Look through the lines below and extract any with the word "dimensions".

____

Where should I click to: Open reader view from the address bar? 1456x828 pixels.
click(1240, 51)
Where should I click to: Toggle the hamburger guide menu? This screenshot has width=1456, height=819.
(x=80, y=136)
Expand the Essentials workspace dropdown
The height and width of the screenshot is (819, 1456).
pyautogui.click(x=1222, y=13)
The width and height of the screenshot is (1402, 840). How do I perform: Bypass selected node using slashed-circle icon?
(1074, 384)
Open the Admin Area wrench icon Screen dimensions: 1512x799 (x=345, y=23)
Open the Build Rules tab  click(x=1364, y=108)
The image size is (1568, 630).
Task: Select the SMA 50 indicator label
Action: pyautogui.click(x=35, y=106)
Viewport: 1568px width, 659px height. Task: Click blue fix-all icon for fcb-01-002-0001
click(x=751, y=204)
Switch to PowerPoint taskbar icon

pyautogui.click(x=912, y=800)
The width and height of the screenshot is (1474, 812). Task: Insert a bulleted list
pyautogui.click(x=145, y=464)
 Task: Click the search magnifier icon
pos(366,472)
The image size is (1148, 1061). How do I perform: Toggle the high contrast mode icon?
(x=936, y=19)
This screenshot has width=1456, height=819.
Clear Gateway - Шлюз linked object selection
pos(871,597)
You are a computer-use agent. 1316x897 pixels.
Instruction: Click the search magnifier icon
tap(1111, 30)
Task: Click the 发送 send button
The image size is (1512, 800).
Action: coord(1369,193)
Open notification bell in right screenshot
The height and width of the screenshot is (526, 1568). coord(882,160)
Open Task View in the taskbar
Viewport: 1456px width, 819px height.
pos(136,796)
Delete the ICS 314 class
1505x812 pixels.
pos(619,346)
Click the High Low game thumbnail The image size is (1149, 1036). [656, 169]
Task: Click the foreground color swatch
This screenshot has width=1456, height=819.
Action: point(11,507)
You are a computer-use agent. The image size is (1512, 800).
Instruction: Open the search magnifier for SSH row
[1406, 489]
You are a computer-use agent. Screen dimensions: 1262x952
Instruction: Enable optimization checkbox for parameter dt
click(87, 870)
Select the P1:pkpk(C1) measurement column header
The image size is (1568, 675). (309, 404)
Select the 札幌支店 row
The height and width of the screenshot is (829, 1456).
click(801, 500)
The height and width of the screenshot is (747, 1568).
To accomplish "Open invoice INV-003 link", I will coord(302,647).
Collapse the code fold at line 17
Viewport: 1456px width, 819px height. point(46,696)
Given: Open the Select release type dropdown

____

§ Task output
Open the Admin Area wrench icon Screen dimensions: 1512x799 (x=345, y=23)
You are a computer-use agent. Screen dimensions: 1262x952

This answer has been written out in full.